**Exercise**
Whichever lines of the material contain "text", copy each of them.
++++ Exercise material ++++
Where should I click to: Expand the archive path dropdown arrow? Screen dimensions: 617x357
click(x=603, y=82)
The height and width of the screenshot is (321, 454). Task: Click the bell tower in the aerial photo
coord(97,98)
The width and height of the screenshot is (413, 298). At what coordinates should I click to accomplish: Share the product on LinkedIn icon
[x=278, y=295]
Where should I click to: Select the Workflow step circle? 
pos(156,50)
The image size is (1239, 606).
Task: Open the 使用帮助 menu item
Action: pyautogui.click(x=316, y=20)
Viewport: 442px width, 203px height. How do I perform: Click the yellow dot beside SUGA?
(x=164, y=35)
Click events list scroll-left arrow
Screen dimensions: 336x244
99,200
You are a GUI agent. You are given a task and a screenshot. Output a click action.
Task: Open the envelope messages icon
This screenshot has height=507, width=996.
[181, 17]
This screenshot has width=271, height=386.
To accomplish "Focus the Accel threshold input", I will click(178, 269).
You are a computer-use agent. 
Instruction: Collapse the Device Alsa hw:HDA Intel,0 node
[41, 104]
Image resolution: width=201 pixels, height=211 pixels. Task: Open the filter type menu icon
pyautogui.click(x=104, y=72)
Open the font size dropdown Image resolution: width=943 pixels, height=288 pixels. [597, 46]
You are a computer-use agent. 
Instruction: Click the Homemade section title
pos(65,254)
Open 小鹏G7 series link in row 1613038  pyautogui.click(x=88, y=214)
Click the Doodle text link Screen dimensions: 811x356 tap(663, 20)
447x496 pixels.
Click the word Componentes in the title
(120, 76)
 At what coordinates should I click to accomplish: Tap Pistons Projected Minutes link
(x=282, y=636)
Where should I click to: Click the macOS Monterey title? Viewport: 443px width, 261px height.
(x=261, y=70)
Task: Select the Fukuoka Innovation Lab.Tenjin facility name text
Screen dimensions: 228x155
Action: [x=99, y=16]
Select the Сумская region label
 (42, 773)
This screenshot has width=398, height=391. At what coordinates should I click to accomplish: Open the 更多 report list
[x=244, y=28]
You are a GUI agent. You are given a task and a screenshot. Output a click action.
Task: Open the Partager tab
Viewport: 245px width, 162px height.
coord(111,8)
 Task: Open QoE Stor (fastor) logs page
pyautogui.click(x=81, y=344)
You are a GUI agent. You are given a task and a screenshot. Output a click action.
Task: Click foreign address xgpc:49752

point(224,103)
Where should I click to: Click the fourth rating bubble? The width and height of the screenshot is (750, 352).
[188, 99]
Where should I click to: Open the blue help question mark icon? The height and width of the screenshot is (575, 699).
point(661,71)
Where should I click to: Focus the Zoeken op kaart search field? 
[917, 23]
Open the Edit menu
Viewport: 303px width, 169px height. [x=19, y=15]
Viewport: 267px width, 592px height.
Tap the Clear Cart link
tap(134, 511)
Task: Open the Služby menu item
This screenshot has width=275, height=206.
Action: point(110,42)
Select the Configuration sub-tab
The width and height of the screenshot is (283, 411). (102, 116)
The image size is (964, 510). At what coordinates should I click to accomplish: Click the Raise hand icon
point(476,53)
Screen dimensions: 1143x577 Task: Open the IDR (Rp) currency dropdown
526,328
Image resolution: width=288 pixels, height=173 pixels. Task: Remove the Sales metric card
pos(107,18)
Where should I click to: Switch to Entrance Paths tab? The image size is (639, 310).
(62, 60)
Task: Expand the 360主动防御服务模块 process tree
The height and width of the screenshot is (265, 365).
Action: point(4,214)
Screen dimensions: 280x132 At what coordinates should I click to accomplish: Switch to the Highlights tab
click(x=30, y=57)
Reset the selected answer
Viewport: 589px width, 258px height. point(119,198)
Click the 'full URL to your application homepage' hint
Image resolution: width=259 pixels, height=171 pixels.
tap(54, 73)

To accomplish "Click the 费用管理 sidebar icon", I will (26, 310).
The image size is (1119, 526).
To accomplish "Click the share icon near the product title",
++++
**Reply to the task**
Click the Doodle text link Screen dimensions: 811x356 tap(663, 20)
Task: Select the Fukuoka Innovation Lab.Tenjin facility name text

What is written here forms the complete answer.